The City line is built for city use, not cabin travel, and the watt-hours reflect that. City Range at 360 Wh and City One in its 576 Wh build both sit above the common ~300 Wh threshold, so they should be positioned as city-and-car daily drivers that travel as freight — not as fly-in-the-cabin chairs. The lower-capacity builds (City One's 288 Wh, City Flex's 250 Wh) are nearer that line, but the call still rests with the specific airline and its current rules — confirm per carrier and per battery build, and never promise the cabin outright. If a buyer's customers genuinely need cabin carriage, point them to the travel range instead.
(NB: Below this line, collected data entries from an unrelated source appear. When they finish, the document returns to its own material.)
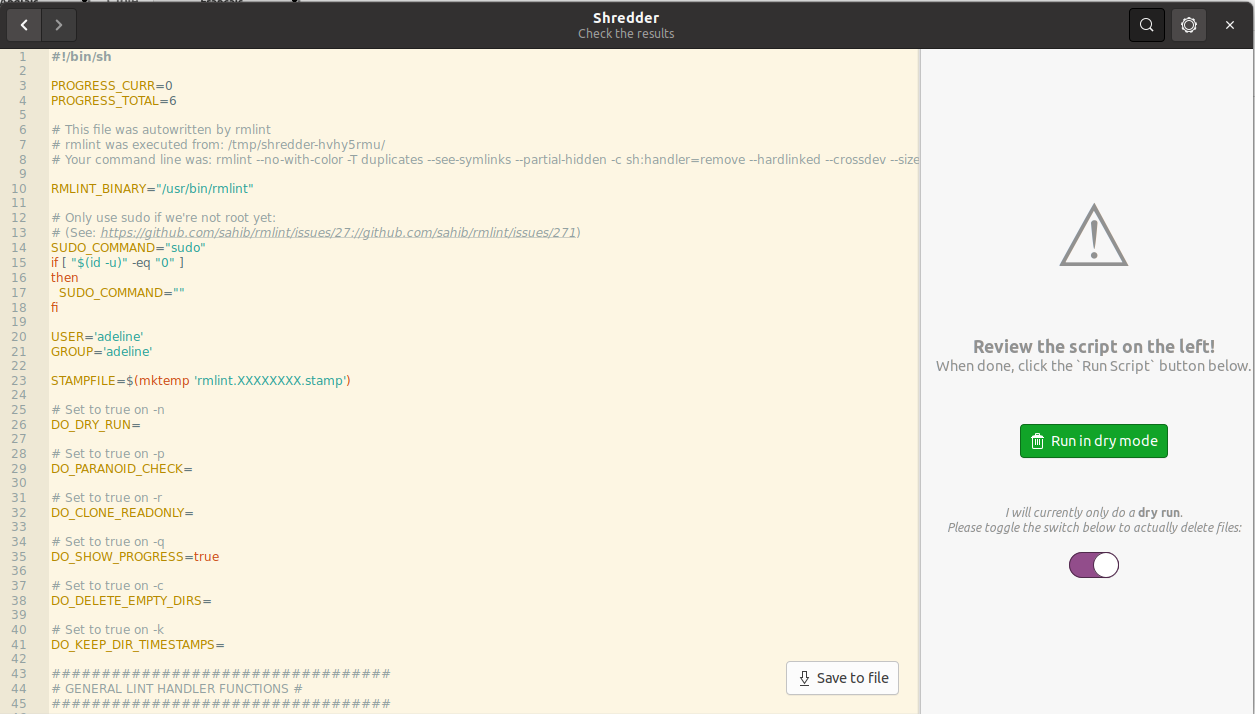Click the STAMPFILE mktemp line
1255x714 pixels.
(200, 381)
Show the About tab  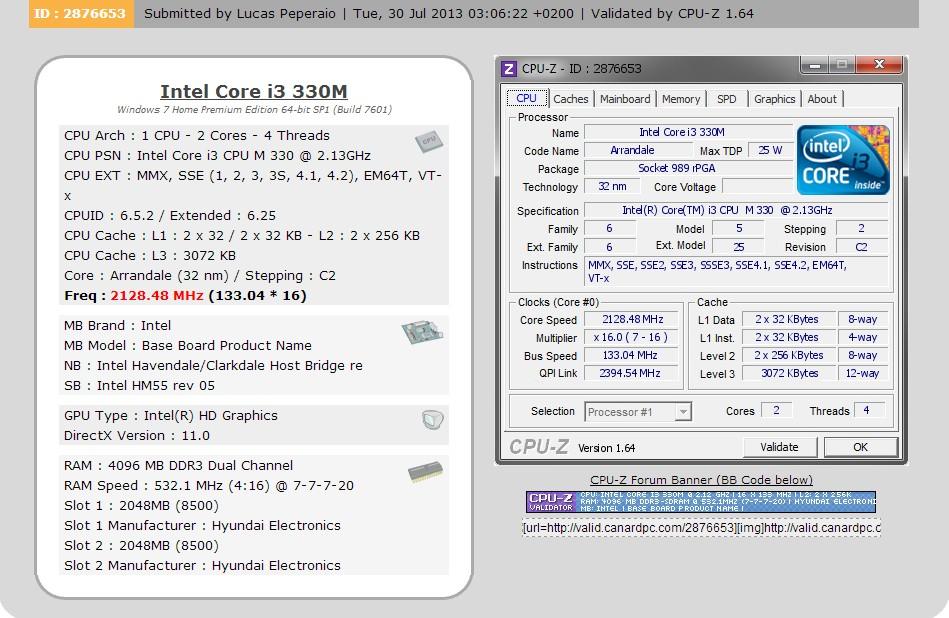coord(822,99)
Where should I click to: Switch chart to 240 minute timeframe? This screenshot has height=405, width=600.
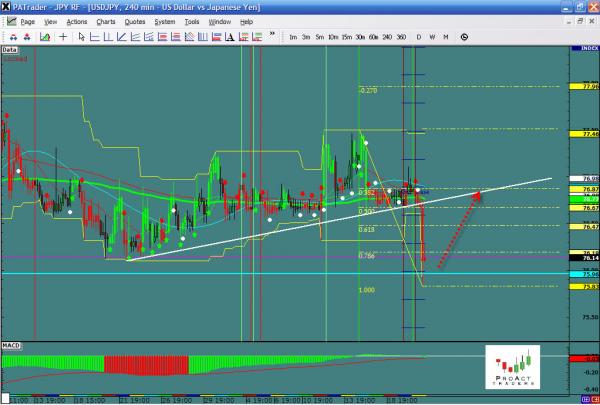pos(386,37)
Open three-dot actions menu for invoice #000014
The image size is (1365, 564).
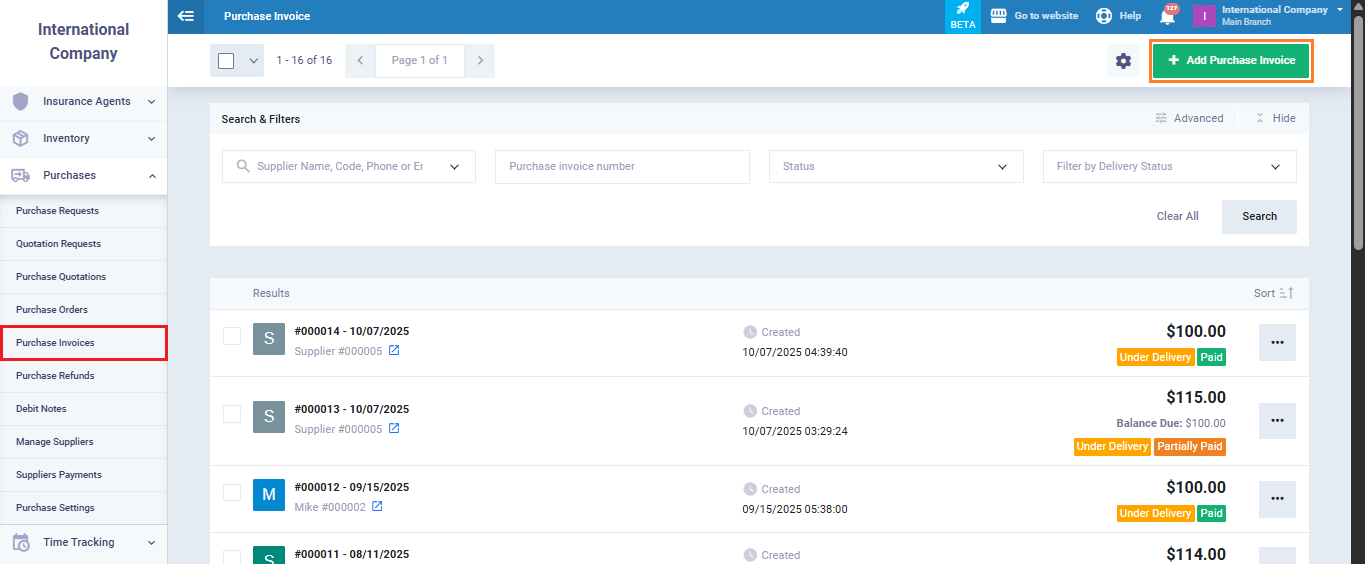coord(1277,342)
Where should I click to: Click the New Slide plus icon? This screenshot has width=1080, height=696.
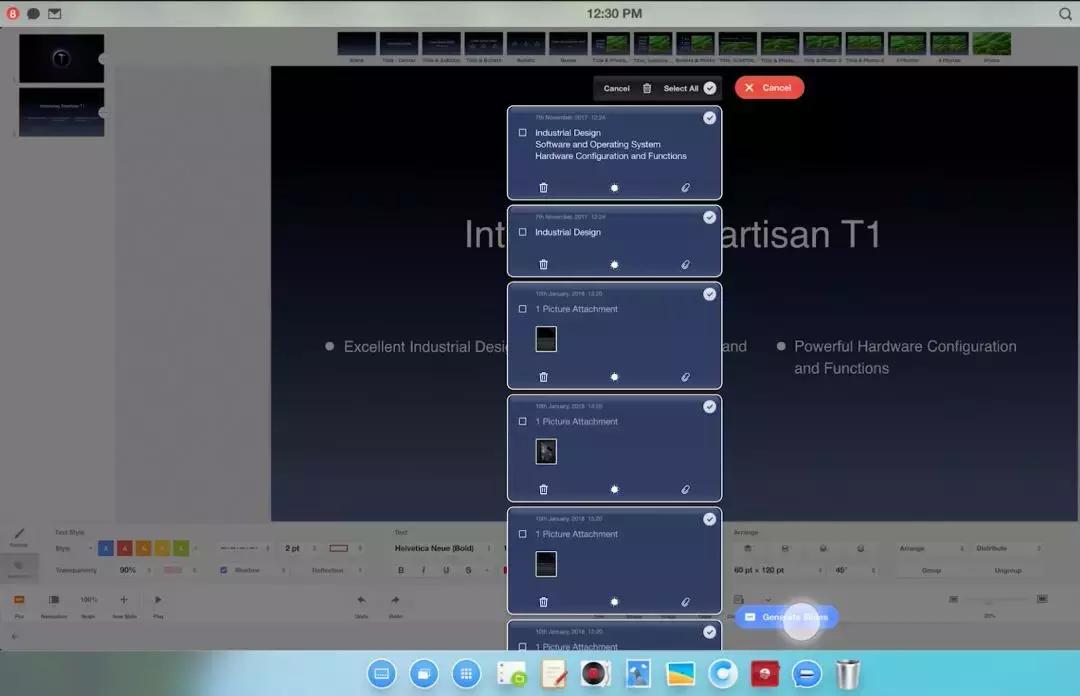(124, 600)
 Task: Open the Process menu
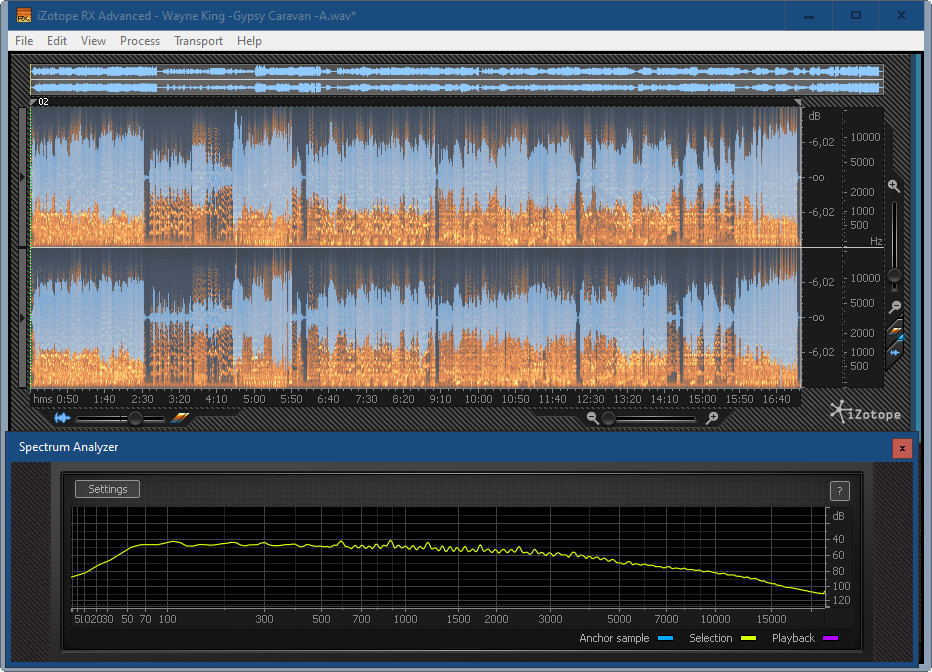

So which one for your buyer?
- Light, swappable-battery city daily driver → City Range. The lightest of the four at 22.7 kg with up to 25 km range and a removable battery — the broadest-appeal city SKU and the volume pick.
- Convenience-led / demo retail → City One. Remote-control folding that sells itself on the floor, plus two battery bays (288 / 576 Wh) and 150 kg capacity.
- Drive-led / heavier users / hilly cities → City Power. Twin 300 W motors and a PU backrest, rated to 150 kg — the answer to "is it powerful enough?"
- Newest frame / most flexibility → City Flex. A new frame with a semi-folding backrest and two battery sizes (250 / 499 Wh) for buyers who want the latest platform and configurable range.
All four are factory-direct and OEM / ODM-ready — your brand on the chair, your packaging and manuals, from low minimums — built on one line under one set of documentation, so adding a second or third city SKU doesn't mean re-sourcing.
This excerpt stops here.